Normally I tweet in relation to blog posts. This is my first blog post in relation to a tweet.
I put a tweet up earlier about which of these 3 proposals for the next big European space mission you would like to see followed through.
I know that what with everything happening in Haiti it may seem insensitive to talk about this at the moment but there have always been natural disasters and the argument still holds.
I have had a real change of opinion about this kind of thing over the years. For a long time I couldn't see how this kind of expenditure could be justified when there are natural disasters, people starving and all the other social problems we know about.
However there were 2 people, saying roughly the same thing, that changed my mind about it all.

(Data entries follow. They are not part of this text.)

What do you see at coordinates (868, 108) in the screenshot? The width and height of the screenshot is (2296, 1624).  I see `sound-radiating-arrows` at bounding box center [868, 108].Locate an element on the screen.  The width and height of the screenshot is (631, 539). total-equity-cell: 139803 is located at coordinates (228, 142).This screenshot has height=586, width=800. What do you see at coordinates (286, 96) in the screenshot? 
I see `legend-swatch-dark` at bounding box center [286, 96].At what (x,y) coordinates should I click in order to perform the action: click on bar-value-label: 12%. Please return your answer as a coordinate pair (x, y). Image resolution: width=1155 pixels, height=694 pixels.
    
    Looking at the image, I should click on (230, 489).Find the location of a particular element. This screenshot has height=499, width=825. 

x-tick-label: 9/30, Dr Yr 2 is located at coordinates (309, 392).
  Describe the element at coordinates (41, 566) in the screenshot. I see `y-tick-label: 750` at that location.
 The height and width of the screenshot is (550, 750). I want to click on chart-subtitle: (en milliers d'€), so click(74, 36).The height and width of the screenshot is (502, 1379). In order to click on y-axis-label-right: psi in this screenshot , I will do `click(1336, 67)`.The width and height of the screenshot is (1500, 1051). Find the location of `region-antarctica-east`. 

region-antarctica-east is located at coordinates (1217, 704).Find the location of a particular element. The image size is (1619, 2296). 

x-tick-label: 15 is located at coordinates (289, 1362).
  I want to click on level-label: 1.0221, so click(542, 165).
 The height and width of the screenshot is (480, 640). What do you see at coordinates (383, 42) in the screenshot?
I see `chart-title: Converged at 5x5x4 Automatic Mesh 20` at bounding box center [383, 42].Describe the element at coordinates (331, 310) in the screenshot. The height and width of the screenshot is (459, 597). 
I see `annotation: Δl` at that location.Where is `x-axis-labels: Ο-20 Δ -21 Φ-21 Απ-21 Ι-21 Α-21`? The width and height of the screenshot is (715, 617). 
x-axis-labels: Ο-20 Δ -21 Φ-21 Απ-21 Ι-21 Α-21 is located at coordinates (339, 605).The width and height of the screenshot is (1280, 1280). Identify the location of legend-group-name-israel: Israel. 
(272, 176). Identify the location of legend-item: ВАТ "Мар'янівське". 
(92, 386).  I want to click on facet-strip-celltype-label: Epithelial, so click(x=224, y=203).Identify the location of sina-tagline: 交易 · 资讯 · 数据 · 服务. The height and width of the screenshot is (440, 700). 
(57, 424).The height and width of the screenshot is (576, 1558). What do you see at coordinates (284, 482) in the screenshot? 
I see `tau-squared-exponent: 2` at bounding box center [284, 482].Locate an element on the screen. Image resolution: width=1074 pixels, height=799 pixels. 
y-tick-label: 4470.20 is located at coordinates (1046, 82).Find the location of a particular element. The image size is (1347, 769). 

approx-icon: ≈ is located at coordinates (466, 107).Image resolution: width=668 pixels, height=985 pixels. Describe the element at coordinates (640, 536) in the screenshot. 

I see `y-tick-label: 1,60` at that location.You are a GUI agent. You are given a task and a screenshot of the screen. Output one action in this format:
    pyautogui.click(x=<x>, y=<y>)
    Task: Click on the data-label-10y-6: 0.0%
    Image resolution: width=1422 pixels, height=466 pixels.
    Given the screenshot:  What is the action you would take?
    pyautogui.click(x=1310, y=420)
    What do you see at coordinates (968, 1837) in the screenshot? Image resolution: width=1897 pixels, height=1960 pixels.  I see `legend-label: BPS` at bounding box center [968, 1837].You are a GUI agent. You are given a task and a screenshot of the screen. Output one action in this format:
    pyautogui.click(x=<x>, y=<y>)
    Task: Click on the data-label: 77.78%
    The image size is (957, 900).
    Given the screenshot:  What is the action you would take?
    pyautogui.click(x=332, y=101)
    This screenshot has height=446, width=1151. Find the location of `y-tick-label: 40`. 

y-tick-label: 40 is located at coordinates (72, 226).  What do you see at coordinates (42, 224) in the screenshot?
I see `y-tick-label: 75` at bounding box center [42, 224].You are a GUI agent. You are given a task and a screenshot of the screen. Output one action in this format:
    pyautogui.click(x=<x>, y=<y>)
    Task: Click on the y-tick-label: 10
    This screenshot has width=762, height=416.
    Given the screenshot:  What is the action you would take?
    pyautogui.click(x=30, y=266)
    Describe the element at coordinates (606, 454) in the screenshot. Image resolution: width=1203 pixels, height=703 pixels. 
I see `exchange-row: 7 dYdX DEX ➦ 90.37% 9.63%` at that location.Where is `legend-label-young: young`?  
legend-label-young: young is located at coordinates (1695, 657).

The first was Bill Hicks in a little speech that he used countless times.I have just reproduced the end of it here but this link is for the full thing"
"A choice, right now, between fear and love. The eyes of fear want you to put bigger locks on your doors, buy guns, close yourselves off. The eyes of love, instead, see all of us as one. Here's what you can do to change the world, right now, to a better ride. Take all that money that we spend on weapons and defence each year, and instead spend it feeding, clothing and educating the poor of the world, which it would many times over, not one human being excluded, and we could explore space, together, both inner and outer, for ever, in peace."
This is beautifully put and eminently sensible from Hicks but I also found Carl Sagan's argument, which was basically the same, to be put in such a way as to make it almost impossible to disagree with.
In one section of his wonderful program Cosmos he points out that the Voyager missions, which gave us the majority of knowledge we have about our solar system and plenty other things besides, cost less than a penny/cent per person for everyone on the planet.
I think that it becomes almost ridiculous to suggest that this is money wasted when you consider how much we get in return for this money"namely the best information we have about who we are and where we came from (at least for some places the Cassini-Huygens mission and others have updated our knowledge about other places). All of this is doubly important when we consider that there is a huge movement backed by huge amounts of money attempting to convince us all again that the earth is in fact 6000 years old etc etc. If these people get full control (again) we will be back to burning witches before we can say "dark ages".
When you consider that the amount of money wasted on weapons and armies every year is probably more than a thousand times more than is spent on exploration, observation and conservation of the natural world (and universe) "In which of these things should we be cutting budgets?" , "Which of these things should we be attacking?" are the simple questions that should present themselves to thinking people.